David Bloom’s currency strategy team at HSBC looks at the issue of oil and foreign exchange rates on Monday, arriving at a clear-cut conclusion.
Determining which currency in which to park one’s money when oil prices are on the rise is dependent on one thing and one thing only — whether said price rises are the result of demand forces or of a supply shock.
Bloom’s team admit they are not in the business of predicting oil prices. However, they do know that an oil price rise driven by demand factors has very different consequences for the FX markets than an oil price rise driven by a supply shock.
The consequences, they say, are best summarised in this chart:
And unfortunately they feel it’s the black arrow scenario — the supply shock option — that we’re currently heading towards.
As they note, this is bad because it takes us to the demand destruction point:
In this scenario we get a supply shock that drives the oil price and this bad for risk because it creates demand destruction. “Other” commodity prices actually come under downward pressure, and one ends up buying the low risk currencies. This is good for the JPY and bad for the MXN. So depending on the reason for the rise in oil price rise, the reaction of MXN-JPY and other exchange rates will be totally different.

GOALS:
1. In the passage on oil prices and currencies, reproduce the part that begins at the words "Determining which currency" and stops after "of a supply shock.".
2. Answer these about the passage on oil prices and currencies:
(a) Whose team at HSBC looked at oil and foreign exchange rates?
(b) Which scenario does the team feel we are currently heading toward?
(c) In that scenario, which currency does it say is helped and which is hurt?
The lines that follow have nothing to do with the text above.

ENTRIES:
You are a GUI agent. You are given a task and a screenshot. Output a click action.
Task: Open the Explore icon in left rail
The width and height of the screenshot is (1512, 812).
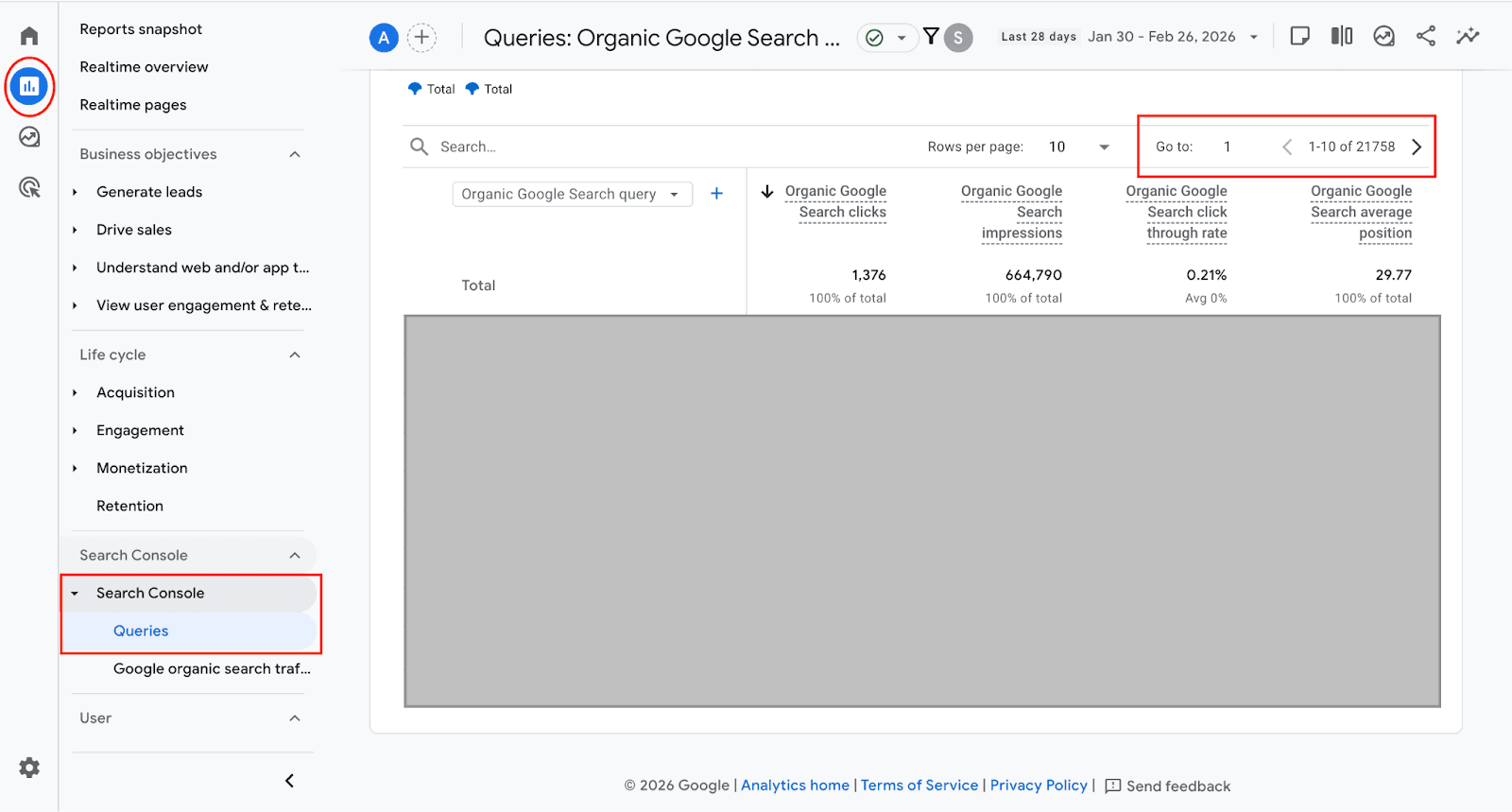tap(29, 137)
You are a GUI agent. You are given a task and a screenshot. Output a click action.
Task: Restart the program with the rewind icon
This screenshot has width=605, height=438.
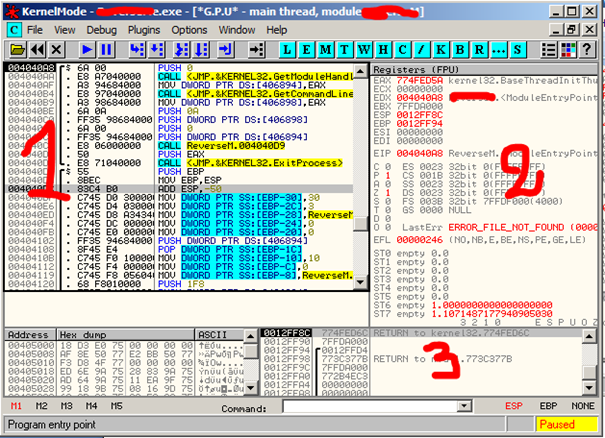point(34,48)
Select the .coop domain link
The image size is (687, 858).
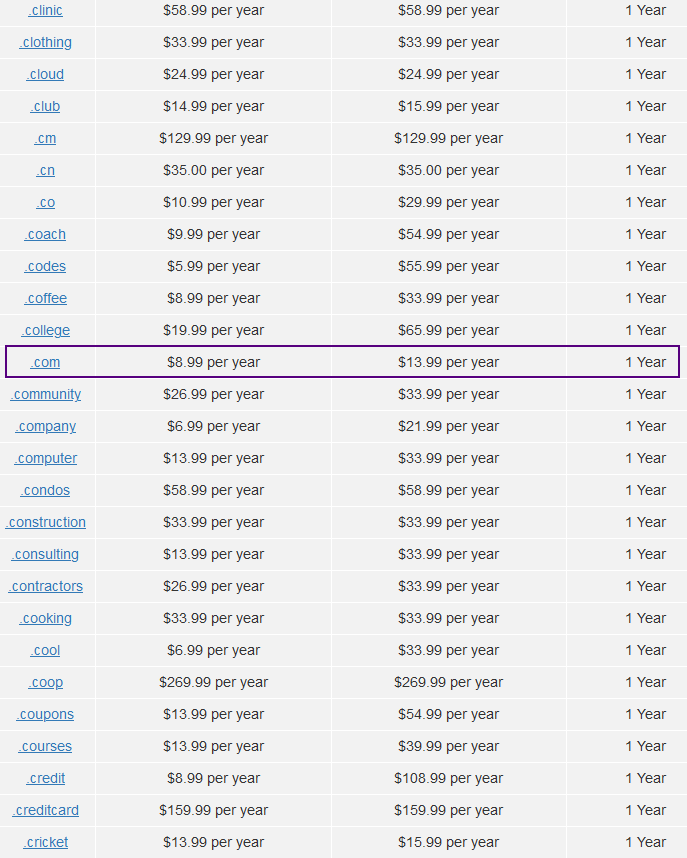(45, 682)
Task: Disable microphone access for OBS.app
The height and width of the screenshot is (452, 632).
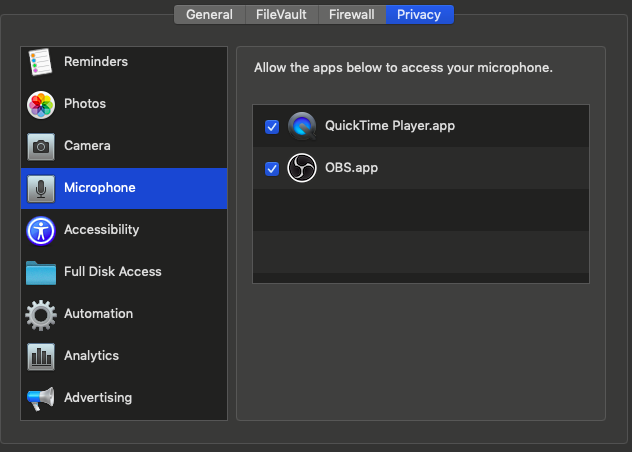Action: pos(271,169)
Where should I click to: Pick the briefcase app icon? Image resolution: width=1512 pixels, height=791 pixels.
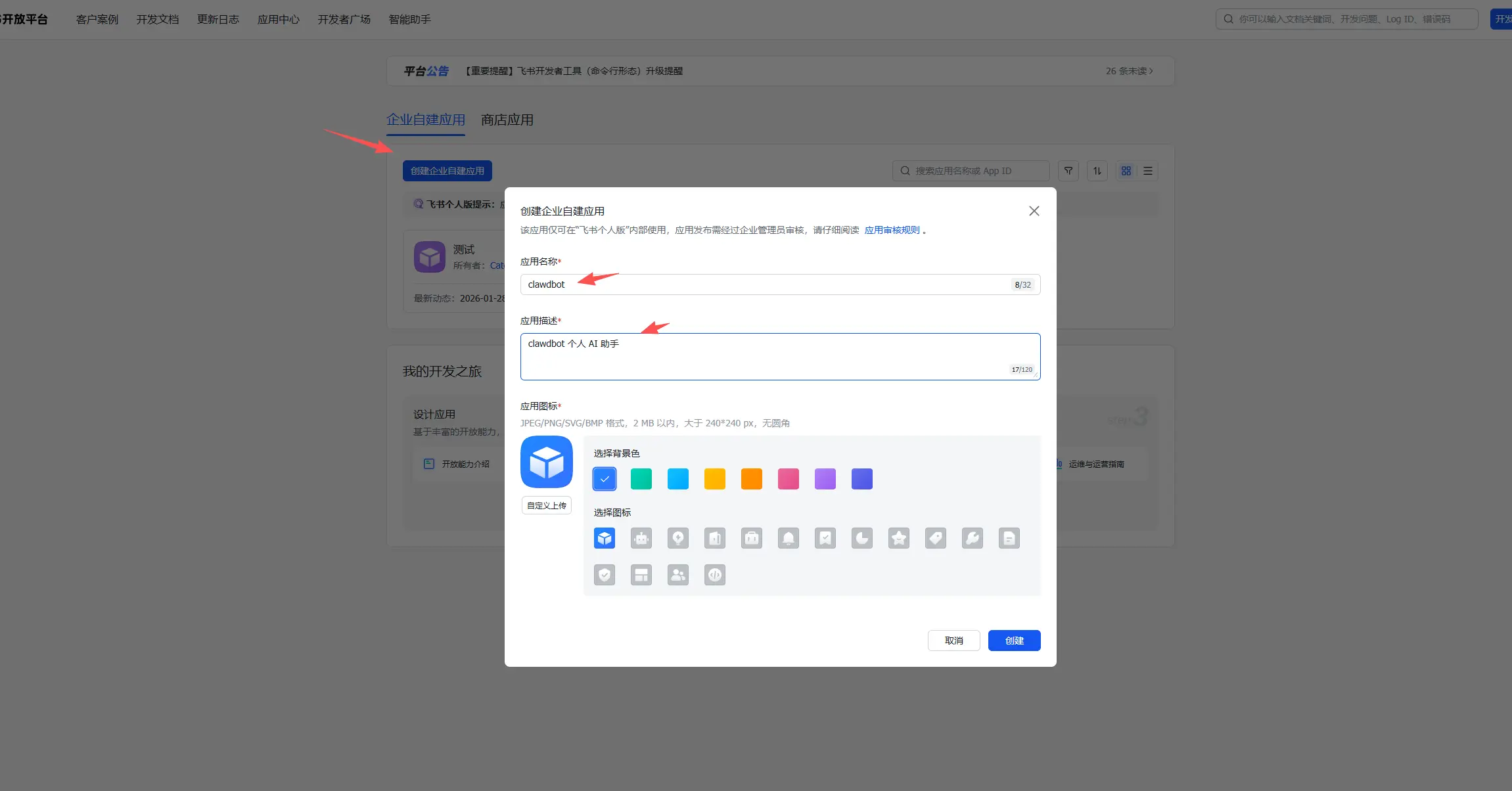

OUTPUTS:
1.
Determining which currency in which to park one’s money when oil prices are on the rise is dependent on one thing and one thing only — whether said price rises are the result of demand forces or of a supply shock.

2.
(a) David Bloom's currency strategy team.
(b) The black arrow scenario, the supply shock option.
(c) It is good for the JPY and bad for the MXN.